# New Brand outta Germany - now available in the US



## ChrisLeafCycles (Oct 2, 2007)

Hey Folks,

Good news for all DJ chromoly frame lovers. Leafcycles outta Germany is now available in the US. Bars, seats, rims, hubs, grips, stems and chains are also available.


































For more info contact me!

Ride on
Chris


----------



## -.---.- (Jun 15, 2007)

HOT dude...awsome...especially if you live in the Netherlands...=) Thanks for the update!


----------



## ChrisLeafCycles (Oct 2, 2007)

No I am not living in the Netherlands. I´m going back and forth between USA and Germany. But let me know if you are interested in parts or frames from Leafcycles!


----------



## boyfromthelak (Feb 16, 2004)

im interested in the price so far the frame looks awesome. might switch my decision


----------



## ChrisLeafCycles (Oct 2, 2007)

Price will be 399$ for the frame


----------



## ServeEm (Jun 15, 2005)

Looking real sweet Chris. How wide of tire can you fit, is it 10mm dropouts, 135 rear hub?


----------



## boyfromthelak (Feb 16, 2004)

i think you just got my business as soon as my plant x sells im realy liking that frame


----------



## The Agency (Jun 28, 2005)

For the metric clueless...

BB Height: 12.8"
Chainstay: 15.9" - 16.9"
Top Tube: 22.2"
Weight: 6.4lbs.

I like the mint color and simple graphics; but, the frame seems a little heavy to me.


----------



## ChrisLeafCycles (Oct 2, 2007)

There are lighter frames out there...that´s right. But bet they ain´t that strong like our d.one! A Blk Mrkt Mob Frame is only 0.88lbs lighter but it is also more expensive than the Leaf d.one plus I don´t think that the Mob is as strong as the d.one. The chainstay of the Mob seems very skinny to me. 

Ride on
Chris


----------



## atomrcrkhsbiker (Sep 23, 2005)

looks like a sweet frame, nice to see more companies popping up!


----------



## ChrisLeafCycles (Oct 2, 2007)

Here a pic of the d.one in all colors!










Ride on
Chris


----------



## Tracerboy (Oct 13, 2002)

very good looking frames. i'll bet they do great if you ride mainly dirt, but the stays are pretty long for street use..weight's a bit much too, but not real bad. good luck


----------



## mack-a-nator (Apr 26, 2006)

hmmmm might jus have to get me a new dj frame...they look stupid sick...once i get a job ill get at you


----------



## snaky69 (Mar 8, 2005)

Looking very well made but the translation needs a little work!


----------



## mesier (Jun 5, 2007)

Is this frame better than others?
I think it's top tube too short. Pedals too close to front wheel. Some people can touch front wheel by foot. Probably this frame construct for teens and girls. 
I think this frame most suitable with 24" wheels.


----------



## Heals120 (Apr 16, 2006)

I like the looks of those rims.


----------



## mack-a-nator (Apr 26, 2006)

mesier said:


> Is this frame better than others?
> I think it's top tube too short. Pedals too close to front wheel. Some people can touch front wheel by foot. Probably this frame construct for teens and girls.
> I think this frame most suitable with 24" wheels.

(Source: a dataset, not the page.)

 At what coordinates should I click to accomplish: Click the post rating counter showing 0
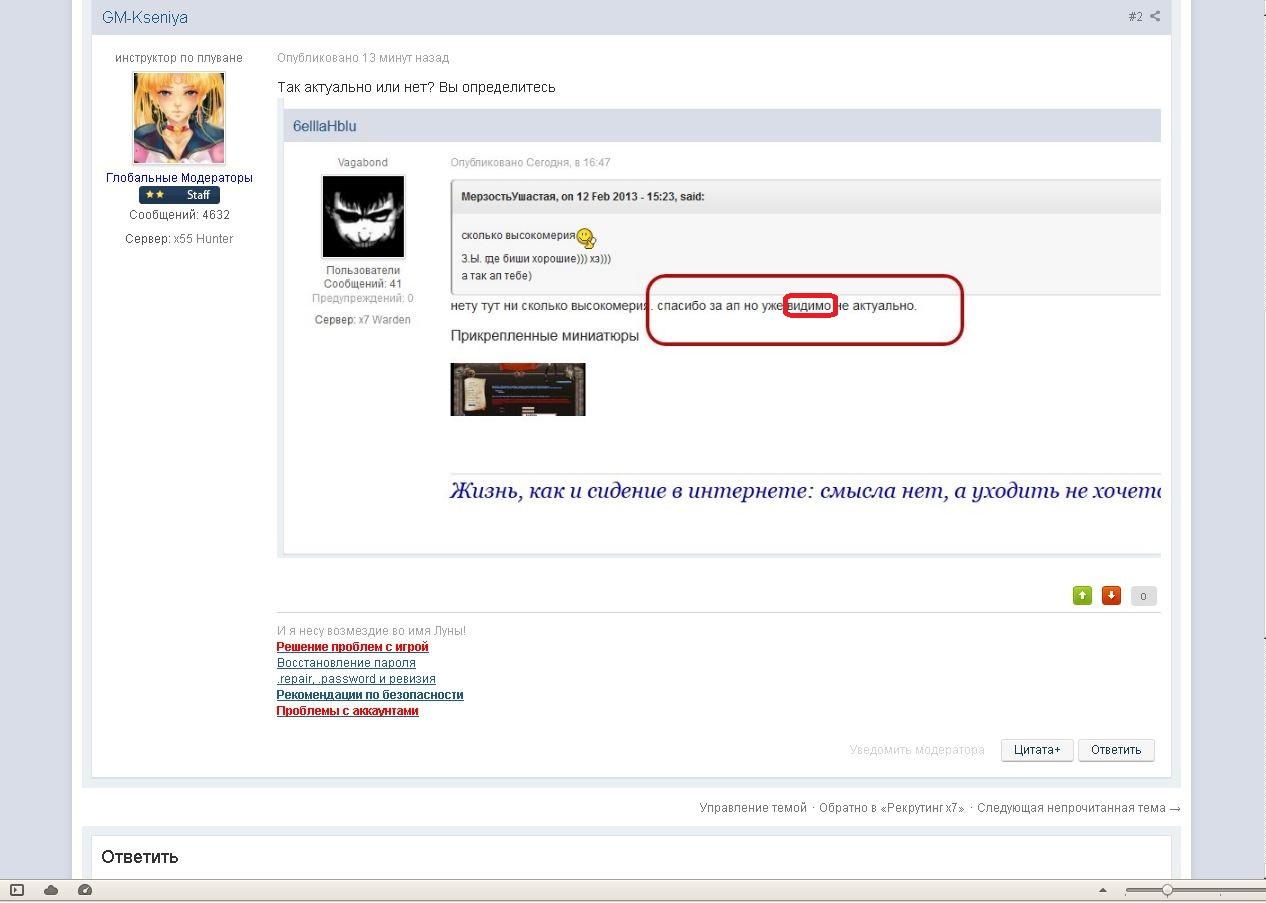pos(1143,596)
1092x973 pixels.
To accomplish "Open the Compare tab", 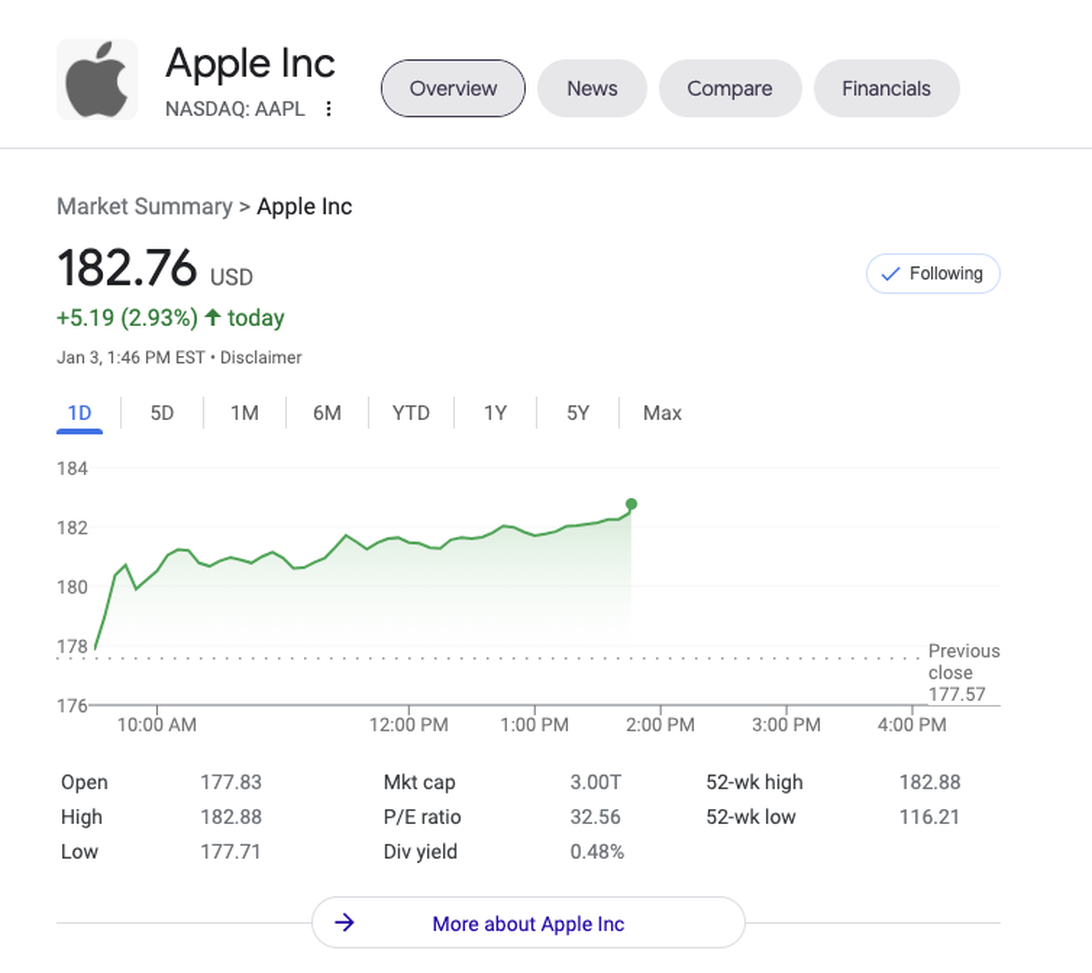I will 729,88.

people can touch the front tire from the pedal on alot of bikes that doesnt have anything to do with the performance, i personally think they look sick as is, where are you guys distributing from in the u s of a


----------



## aggiebiker (Apr 18, 2006)

looks good.

but probably needs more testing. ill be glad to help with that.


----------



## atomrcrkhsbiker (Sep 23, 2005)

mesier said:


> Is this frame better than others?
> I think it's top tube too short. Pedals too close to front wheel. Some people can touch front wheel by foot. Probably this frame construct for teens and girls.
> I think this frame most suitable with 24" wheels.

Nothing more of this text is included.